Please tell me how stupid we are and prove me wrong?
And note that this is a legacy system. Changing the database schema isn't in the scope for years yet, so a solution to use ORM objects that would essentially do the equivalent of "select *" isn't really an option. We have some large tables that we'd like to avoid pulling up through the entire list of layers.
This is not at all an easy problem to solve. I have seen many attempts (including the IQueryable approach you describe), but none that are perfect. Unfortunately we are still waiting for the perfect solution. Until then, we will have to make do with imperfection.
I completely agree that DAL concerns should not be allowed to leak through to upper layers, so an insulating BLL is necessary.

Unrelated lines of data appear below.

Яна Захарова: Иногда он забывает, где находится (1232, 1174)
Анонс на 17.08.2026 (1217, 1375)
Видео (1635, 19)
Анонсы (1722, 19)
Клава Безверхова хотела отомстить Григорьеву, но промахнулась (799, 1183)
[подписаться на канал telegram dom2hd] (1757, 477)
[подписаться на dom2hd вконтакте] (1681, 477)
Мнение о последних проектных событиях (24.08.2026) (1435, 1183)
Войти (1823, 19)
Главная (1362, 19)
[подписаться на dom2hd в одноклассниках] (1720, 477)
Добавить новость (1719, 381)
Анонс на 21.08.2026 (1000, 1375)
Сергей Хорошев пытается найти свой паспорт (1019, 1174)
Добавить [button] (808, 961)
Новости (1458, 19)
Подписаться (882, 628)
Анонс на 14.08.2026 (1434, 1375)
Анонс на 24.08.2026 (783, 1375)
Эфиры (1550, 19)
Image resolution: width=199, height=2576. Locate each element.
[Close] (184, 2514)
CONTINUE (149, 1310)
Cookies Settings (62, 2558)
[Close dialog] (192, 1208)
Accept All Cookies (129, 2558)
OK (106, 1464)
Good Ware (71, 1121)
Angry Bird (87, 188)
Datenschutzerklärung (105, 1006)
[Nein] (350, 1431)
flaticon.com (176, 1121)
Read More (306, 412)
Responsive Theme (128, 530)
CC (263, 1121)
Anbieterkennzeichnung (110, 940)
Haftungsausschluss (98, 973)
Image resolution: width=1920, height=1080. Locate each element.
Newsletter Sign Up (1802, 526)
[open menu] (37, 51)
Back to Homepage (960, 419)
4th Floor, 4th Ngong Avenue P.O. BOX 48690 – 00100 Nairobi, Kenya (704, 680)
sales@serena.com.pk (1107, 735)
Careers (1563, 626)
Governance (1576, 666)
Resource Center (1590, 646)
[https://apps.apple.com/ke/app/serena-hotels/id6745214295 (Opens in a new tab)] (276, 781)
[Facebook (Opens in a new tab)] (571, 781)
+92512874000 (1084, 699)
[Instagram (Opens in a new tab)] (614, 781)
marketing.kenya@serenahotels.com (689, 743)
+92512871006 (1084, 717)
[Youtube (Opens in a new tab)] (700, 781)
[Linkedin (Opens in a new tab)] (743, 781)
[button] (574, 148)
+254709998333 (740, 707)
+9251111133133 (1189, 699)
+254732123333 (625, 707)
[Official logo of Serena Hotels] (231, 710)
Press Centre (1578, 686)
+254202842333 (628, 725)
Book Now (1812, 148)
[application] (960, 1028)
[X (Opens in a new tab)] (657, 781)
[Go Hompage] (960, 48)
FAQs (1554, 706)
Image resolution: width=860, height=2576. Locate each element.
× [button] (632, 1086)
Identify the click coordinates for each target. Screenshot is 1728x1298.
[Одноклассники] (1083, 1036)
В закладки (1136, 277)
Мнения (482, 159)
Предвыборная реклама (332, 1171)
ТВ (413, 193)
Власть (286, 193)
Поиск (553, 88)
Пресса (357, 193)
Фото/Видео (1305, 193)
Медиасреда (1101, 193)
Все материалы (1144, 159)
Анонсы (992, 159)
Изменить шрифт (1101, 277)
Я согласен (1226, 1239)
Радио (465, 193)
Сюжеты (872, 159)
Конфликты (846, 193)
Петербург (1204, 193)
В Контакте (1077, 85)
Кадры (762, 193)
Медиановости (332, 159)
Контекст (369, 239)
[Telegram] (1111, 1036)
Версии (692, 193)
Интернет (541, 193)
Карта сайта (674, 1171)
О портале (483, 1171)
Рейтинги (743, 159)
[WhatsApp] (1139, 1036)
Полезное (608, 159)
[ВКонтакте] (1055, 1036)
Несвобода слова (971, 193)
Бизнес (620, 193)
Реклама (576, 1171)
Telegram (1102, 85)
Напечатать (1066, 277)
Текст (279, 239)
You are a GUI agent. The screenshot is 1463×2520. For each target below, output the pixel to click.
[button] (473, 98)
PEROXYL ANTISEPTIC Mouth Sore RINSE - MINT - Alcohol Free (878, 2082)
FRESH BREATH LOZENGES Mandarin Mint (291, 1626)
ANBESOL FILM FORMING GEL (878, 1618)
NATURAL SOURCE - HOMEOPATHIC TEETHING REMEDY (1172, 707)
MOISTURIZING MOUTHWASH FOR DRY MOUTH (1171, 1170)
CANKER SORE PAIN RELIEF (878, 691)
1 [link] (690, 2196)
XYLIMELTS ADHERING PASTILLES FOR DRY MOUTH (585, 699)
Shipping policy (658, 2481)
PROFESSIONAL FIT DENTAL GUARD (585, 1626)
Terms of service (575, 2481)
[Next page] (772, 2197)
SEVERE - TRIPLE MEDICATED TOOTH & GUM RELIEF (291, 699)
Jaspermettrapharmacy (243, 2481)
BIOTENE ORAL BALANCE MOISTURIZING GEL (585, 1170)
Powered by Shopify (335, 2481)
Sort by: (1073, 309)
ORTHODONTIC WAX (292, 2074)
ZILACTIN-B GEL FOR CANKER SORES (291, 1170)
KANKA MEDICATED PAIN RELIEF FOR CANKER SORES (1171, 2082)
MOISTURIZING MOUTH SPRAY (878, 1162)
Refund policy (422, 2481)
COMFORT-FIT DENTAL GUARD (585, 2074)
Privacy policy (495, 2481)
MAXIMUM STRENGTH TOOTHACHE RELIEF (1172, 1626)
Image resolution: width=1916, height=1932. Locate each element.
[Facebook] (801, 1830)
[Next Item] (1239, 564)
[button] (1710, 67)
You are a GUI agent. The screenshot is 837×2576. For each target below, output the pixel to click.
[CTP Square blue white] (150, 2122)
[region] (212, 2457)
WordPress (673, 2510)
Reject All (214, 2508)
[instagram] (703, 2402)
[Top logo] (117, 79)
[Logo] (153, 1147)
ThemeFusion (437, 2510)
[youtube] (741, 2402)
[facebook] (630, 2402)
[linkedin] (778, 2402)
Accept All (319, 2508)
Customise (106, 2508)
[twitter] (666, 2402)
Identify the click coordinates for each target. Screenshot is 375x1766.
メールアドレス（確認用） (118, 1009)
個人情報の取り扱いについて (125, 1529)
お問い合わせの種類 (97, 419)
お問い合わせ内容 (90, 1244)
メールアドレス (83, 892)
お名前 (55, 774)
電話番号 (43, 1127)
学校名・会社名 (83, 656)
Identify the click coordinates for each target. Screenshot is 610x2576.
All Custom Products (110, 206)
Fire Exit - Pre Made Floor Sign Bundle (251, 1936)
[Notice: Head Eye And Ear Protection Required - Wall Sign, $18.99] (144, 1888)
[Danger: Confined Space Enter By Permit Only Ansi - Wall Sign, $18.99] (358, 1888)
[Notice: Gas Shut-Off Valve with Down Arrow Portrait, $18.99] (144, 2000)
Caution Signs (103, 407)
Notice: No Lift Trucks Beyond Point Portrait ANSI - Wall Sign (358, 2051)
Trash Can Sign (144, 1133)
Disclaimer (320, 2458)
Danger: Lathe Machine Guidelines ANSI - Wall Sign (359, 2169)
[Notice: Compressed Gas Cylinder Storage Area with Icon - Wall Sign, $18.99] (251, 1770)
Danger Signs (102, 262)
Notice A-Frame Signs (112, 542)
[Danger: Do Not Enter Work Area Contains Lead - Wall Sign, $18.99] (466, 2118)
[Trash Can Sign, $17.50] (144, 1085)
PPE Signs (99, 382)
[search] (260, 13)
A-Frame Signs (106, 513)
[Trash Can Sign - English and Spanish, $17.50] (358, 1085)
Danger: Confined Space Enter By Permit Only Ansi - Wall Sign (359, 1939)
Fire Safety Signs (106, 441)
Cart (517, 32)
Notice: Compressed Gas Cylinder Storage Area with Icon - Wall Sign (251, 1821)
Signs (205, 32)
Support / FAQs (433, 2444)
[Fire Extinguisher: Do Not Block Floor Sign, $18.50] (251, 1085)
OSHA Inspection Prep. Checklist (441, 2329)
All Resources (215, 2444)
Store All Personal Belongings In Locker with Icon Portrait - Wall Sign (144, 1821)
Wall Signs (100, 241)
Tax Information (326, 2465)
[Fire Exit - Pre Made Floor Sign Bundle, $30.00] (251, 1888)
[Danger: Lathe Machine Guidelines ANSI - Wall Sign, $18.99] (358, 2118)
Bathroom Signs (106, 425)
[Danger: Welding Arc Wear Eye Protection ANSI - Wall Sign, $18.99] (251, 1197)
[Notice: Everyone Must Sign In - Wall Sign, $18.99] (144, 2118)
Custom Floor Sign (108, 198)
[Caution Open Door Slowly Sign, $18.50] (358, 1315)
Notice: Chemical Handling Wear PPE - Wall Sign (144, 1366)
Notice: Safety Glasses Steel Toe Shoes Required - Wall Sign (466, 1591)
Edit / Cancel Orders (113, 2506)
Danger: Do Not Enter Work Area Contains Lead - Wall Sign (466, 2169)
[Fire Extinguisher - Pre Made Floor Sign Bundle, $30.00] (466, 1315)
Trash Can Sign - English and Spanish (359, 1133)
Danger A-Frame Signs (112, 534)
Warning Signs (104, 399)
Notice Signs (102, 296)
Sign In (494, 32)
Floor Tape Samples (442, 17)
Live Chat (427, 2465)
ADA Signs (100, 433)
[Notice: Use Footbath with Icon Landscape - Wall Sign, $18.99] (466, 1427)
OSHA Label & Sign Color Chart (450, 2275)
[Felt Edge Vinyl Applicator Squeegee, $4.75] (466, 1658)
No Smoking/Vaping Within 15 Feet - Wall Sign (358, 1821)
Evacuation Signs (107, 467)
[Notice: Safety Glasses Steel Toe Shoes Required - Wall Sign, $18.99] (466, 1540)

Even if you don't have the luxury of redefining the data access technology in your current project, it still helps to think about the Domain Model in terms of Persistence Ignorance. A corrolary of Persistence Ignorance is that each Domain Object is a self-contained unit that has no notion of stuff like database columns. It is best to enforce data integretiy as invariants in such objects, but this also means that an instantiated Domain Object will have all its constituent data loaded. It's an either-or proposition, so the key becomes to find a good Domain Model that ensures that each Domain Object hold (and must be loaded with) an 'appropriate' amount of data.
Too granular objects may lead to chatty DAL interfaces, but too coarse-grained objects may lead to too much irrelevant data being loaded.
A very important exercise is to analyze and correctly model the Domain Model's Aggregates so that they strike the right balance. The book Domain-Driven Design contains some very illuminating analyses of modeling Aggregates.
Another strategy which can be helpful in this regard is to aim to apply the Hollywood Principle as much as possible. The main problem you describe concerns Queries, but if you can shift your focus to be more Command-oriented, you may be able to define some more coarse-grained interfaces that doesn't require you to always load too much data.
I'm not aware of any simple solution to this challenge. There are techniques like the ones I described above that can help you address some of the issues, but in the end it is still an art that takes experience, skill and discipline.
Use the concept of a view model (or data transfer objects) that are UI consumption cases. It will be the job of the BLL to take these objects and if the data is incomplete, request additional data (which we call model). Then the BLL can make correct decisions about what view models to return. Don't let your model (data) specifics permeate to the UI.
UI <-- (viewmodel) ---> BLL <-- (model) --> Peristence/Data layers
This decoupling lets to scale you application better. The persistence independence I think just naturally falls out of this approach, as construction and specification of the view models could done flexibly in the BLL by using linq2ql or another orm technology.